Weird behaviour on modified figures when using the Pan-/EditBox-Tools

[Bokeh 2.3.1]

Hi there,

I’m using multidimensional (image)data and want to plot the different dimensions against each other. For that I use image inside a figure. To display the images I set bounds to disallow panning away from the image. When I change the image/dimensions I adjust the figure's attributes aspect_ratio and x_range.start, x_range.end, x_range.bounds, same for y_range. I also adjust the images datasource: dw, dh and image.

Now here’s the problem: If I change the image (all of the above) and then use the boxedit tool, the bounds reset to the inital image’s bounds.
Normally I would think that I screwed up somewhere/am misusing Bokeh, but:
This does not happen if you pan around on the first image, change the image and then use the boxedit…

Either way, I could use some help (a workaround possibly).

Example code
import numpy as np
from bokeh.io import curdoc
from bokeh.layouts import column, row
from bokeh.models import Button, DataRange1d, BoxEditTool, ColumnDataSource
from bokeh.plotting import figure

xs = 10
ys = 10
data = np.random.rand(xs, ys)

source = ColumnDataSource(data=dict(image=[data], dw=[xs], dh=[ys]))

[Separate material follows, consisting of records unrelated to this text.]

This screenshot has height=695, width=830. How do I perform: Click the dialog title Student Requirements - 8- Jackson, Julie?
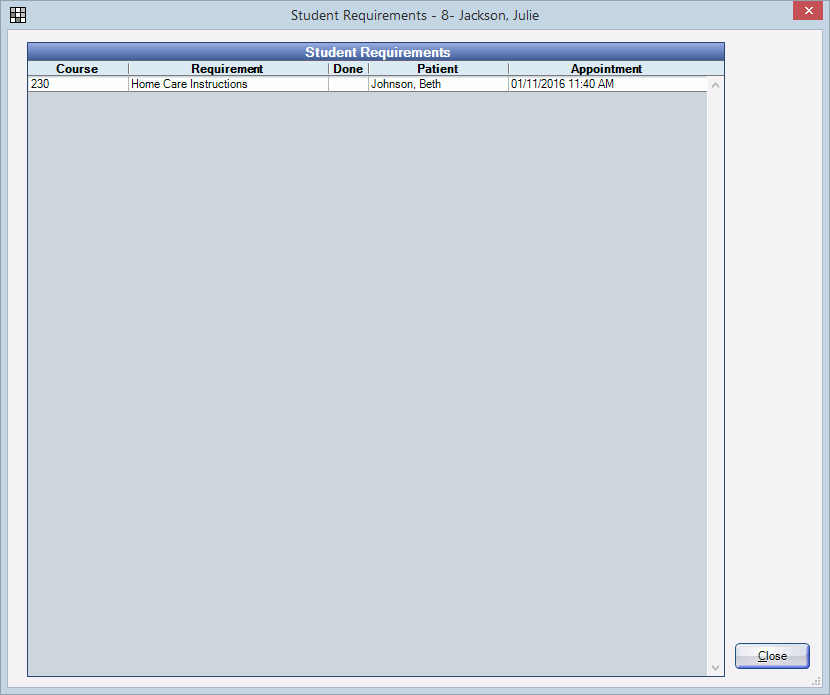point(414,15)
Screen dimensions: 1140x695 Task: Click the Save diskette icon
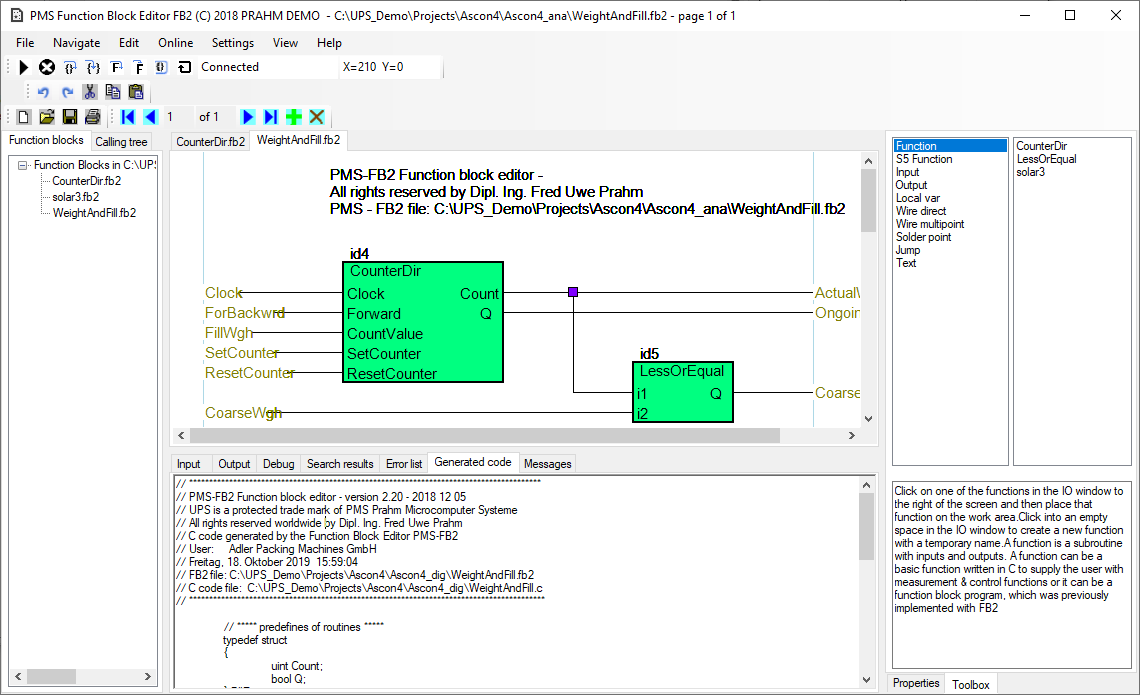pos(70,116)
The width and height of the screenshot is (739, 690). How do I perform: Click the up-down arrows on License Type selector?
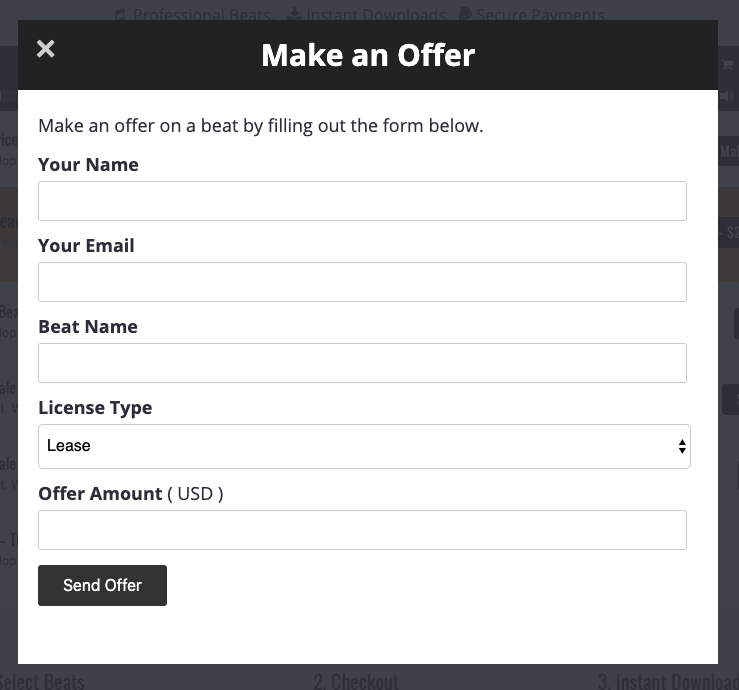coord(682,446)
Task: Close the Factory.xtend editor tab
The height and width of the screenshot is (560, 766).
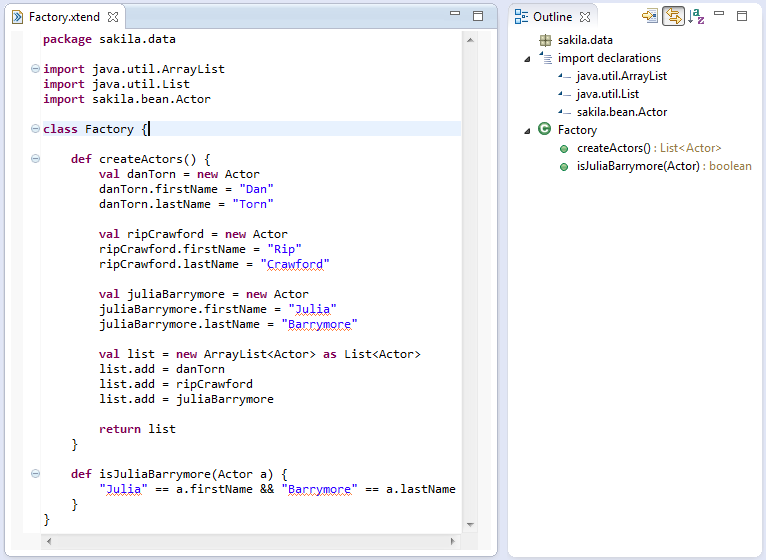Action: click(113, 17)
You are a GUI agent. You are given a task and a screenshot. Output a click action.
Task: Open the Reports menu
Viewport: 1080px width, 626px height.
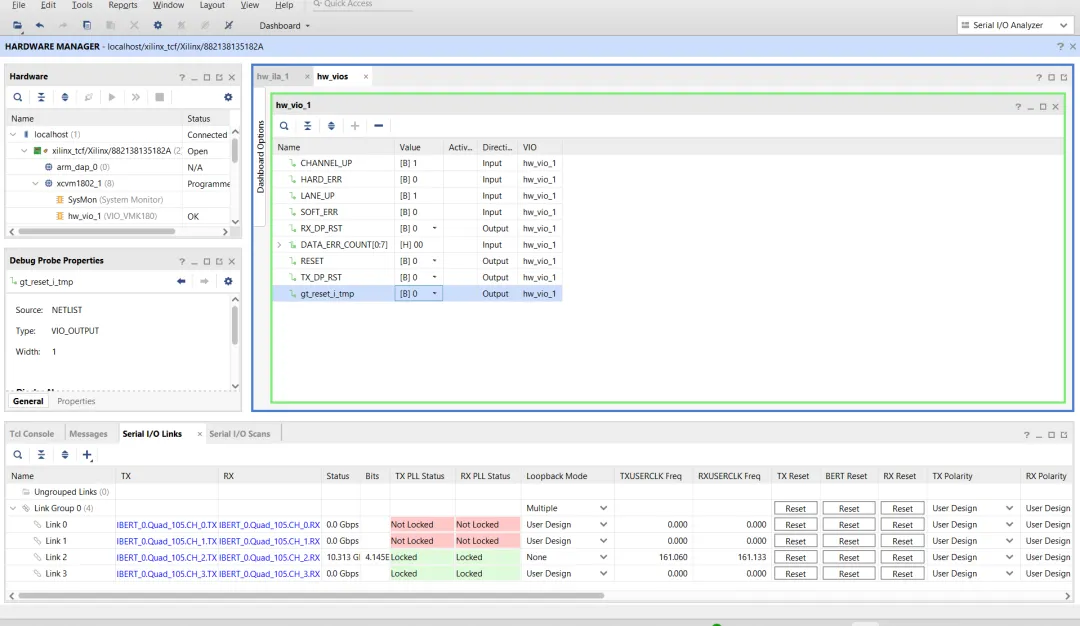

x_range = DataRange1d(start=0, end=xs, min_interval=1, range_padding=0, bounds=(0, xs))
y_range = DataRange1d(start=0, end=ys, min_interval=1, range_padding=0, bounds=(0, ys))

plot = figure(tools=["pan"], toolbar_location="above", x_range=x_range, y_range=y_range, aspect_ratio=xs/ys)

img = plot.image(source=source, x=0, y=0, dw="dw", dh="dh")

roi = plot.rect('x', 'y', 'width', 'height',
                 source=ColumnDataSource(data=dict(x=[], y=[], width=[], height=[])))

be = BoxEditTool(num_objects=1, renderers=[roi])
plot.add_tools(be)

def set_image():
    new_img = np.random.rand(13, 5)
    sx, sy = new_img.shape

    source.data['dw'] = [sx]
    source.data['dh'] = [sy]
    source.data['image'] = [new_img]
    plot.aspect_ratio = sx/sy
    plot.x_range.start = 0
    plot.x_range.end = sx
    plot.x_range.bounds = (0, sx)
    plot.y_range.start = 0
    plot.y_range.end = sy
    plot.y_range.bounds = (0, sy)


btn = Button(name="New Image")

btn.on_click(set_image)
curdoc().add_root(row(plot, btn))

Edit: Clip that shows my problem Gyazo
Clip that shows a way to avoid the problem with panning first: Gyazo

@kaprisonne I’ll have to look more in detail later but I should first note that the aspect ratio setting does nothing in your case. Aspect control is only active when ranges are auto-scaling. If you set explicit range start/end values, then Bokeh assumes you know what you want, and will not override those values for any reason.

Similarly range_padding is what is added to automatically computed ranges. If you are manually setting range start and, there is nothing to pad, and it has no effect.

I’ll also note that it is always considered best practice to update the .data dict “all at once”, e.g source.data = new_data, rather that mutating individual columns.

Edit: Please, also, always include version information in any request for help.

Here is a version with those changes that does not seem to suffer those changes.

FWIW The benefit of a highly compositional system like Bokeh is the power to assemble many different combinations of features. The drawback is always that some combinations don’t make sense at all, and it is not always simple to provide meaningful feedback in those situations. That seems to be the case here.

import numpy as np
from bokeh.io import curdoc
from bokeh.layouts import row
from bokeh.models import Button, BoxEditTool, ColumnDataSource
from bokeh.plotting import figure

xs = 10
ys = 10
data = np.random.rand(xs, ys)

source = ColumnDataSource(data=dict(image=[data], dw=[xs], dh=[ys]))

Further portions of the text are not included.